Re: AW: Security concerns: OGHAM SPACE MARK from Asmus Freytag (t) on 2015-07-21 (Unicode Mail List Archive)

From: Asmus Freytag (t) <asmus-inc_at_ix.netcom.com>
Date: Tue, 21 Jul 2015 16:06:45 -0700

On 7/21/2015 2:55 PM, Dreiheller, Albrecht wrote:

Of course, there are confusables within the Ascii range, but they are well-known for years, and thus more likely to be detected.

Regarding your other example, some compilers warn if you have an assignment within an if-clause.

I used a term "exclusion rules", meaning a ruleset bases on the confusables list.

For example the following code sequence

int a; { int а; a = 5; } (N.B. the second "а" is Cyrillic)

could be banned by a rule saying

"It's not allowed to declare a variable that is DISTINCT from others (thus not hiding them) but which is CONFUSABLY SIMILAR to another variable in the same scope."

Another rule could demand "It's not allowed to mix two alphabets within one name".

This would not ban Cyrillic identifiers in general.

This situation also exists with certain internet zones, where domain names can exist in multiple scripts.

One solution that implements the scheme you suggest is to partition the set of code points into sets of "equivalent" code points - within each set, all code points are confusable (or strongly confusable, whatever your preference).

Then, any identifier using a code point from any set in that position will from that point on "block" any other identifier that is different only by having a different member of that set in the same position.

Done.

Creating the partition requires some care, but implementing the blocking is quite fast - for each set there is one "index" element (the one with the lowest code point value), so all you need to do is to translate all identifiers (internally) to the ones that use the "index" element in each position.

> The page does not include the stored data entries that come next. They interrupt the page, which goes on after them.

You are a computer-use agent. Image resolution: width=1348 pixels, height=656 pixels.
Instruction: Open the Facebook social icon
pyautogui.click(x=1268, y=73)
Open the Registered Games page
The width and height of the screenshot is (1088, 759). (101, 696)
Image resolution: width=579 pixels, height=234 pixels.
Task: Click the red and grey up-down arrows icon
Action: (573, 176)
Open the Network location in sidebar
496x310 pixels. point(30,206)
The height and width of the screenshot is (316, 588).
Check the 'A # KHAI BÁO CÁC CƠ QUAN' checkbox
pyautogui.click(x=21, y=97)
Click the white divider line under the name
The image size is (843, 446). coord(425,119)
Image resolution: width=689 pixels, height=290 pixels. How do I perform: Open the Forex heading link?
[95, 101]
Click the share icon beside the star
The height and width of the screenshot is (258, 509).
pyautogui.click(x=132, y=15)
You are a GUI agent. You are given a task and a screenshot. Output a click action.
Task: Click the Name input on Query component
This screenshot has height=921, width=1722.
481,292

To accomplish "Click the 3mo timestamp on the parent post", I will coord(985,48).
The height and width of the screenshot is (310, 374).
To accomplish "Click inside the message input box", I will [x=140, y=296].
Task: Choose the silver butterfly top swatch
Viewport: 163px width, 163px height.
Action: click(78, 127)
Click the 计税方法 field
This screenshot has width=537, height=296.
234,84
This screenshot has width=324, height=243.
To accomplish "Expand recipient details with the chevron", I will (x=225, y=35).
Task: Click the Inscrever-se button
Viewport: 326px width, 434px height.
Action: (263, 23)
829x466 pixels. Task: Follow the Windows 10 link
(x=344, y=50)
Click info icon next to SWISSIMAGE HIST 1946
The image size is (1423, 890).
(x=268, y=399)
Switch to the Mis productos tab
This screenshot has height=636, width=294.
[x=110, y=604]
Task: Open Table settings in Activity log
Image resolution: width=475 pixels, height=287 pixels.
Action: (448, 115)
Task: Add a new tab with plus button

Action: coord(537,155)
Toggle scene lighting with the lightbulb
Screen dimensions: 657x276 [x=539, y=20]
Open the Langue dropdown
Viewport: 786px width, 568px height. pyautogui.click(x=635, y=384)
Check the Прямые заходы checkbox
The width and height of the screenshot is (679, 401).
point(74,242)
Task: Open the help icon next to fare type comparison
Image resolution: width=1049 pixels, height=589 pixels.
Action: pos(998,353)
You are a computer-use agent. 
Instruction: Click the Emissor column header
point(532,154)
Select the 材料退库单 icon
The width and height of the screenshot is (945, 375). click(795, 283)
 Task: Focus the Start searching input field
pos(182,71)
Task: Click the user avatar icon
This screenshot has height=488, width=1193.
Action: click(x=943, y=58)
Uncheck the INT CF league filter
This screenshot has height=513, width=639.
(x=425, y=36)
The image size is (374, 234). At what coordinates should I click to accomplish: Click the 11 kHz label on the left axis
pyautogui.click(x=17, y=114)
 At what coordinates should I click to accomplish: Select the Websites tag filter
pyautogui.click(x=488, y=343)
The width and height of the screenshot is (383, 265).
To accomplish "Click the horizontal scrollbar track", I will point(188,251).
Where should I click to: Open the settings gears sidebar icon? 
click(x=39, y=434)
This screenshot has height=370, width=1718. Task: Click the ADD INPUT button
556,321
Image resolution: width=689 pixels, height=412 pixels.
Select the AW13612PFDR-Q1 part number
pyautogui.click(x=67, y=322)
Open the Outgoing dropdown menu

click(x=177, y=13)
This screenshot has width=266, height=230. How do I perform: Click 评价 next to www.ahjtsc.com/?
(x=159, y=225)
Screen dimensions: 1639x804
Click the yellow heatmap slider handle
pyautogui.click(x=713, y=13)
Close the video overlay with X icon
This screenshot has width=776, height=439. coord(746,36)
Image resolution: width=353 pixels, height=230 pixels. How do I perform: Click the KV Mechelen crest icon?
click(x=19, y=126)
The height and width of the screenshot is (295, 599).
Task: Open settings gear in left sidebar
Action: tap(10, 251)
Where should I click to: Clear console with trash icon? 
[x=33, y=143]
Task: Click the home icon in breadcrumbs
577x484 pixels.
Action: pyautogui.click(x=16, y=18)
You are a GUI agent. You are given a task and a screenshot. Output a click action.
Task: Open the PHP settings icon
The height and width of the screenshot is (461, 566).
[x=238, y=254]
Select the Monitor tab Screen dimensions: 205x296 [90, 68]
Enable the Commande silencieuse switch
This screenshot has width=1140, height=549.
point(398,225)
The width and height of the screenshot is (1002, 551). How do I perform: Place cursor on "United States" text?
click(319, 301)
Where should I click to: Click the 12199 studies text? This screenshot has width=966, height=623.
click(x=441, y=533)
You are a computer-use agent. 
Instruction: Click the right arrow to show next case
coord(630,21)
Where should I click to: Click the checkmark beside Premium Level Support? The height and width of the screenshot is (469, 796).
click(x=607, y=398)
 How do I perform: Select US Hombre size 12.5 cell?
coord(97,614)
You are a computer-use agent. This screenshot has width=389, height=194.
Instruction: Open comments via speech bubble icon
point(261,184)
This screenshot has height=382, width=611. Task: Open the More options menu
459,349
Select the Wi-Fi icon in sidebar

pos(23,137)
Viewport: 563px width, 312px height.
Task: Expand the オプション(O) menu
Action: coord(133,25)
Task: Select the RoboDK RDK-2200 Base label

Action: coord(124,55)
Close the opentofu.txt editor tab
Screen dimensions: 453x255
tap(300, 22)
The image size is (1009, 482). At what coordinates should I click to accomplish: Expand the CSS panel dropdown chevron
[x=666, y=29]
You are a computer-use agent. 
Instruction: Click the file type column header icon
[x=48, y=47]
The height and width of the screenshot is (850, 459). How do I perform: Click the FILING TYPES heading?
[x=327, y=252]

That's the identifier you enter into your symbol table. (It's not actually a hash, but it works similarly). If there's another identifier that should be blocked, it would attempt to go into the same slot in your symbol table, but as you have retained the original spelling as well, you can compare that they are not in fact equal, and reject the second one.

On the same principles you could write a validator for source code using non-ASCII labels to make sure there's no abuse.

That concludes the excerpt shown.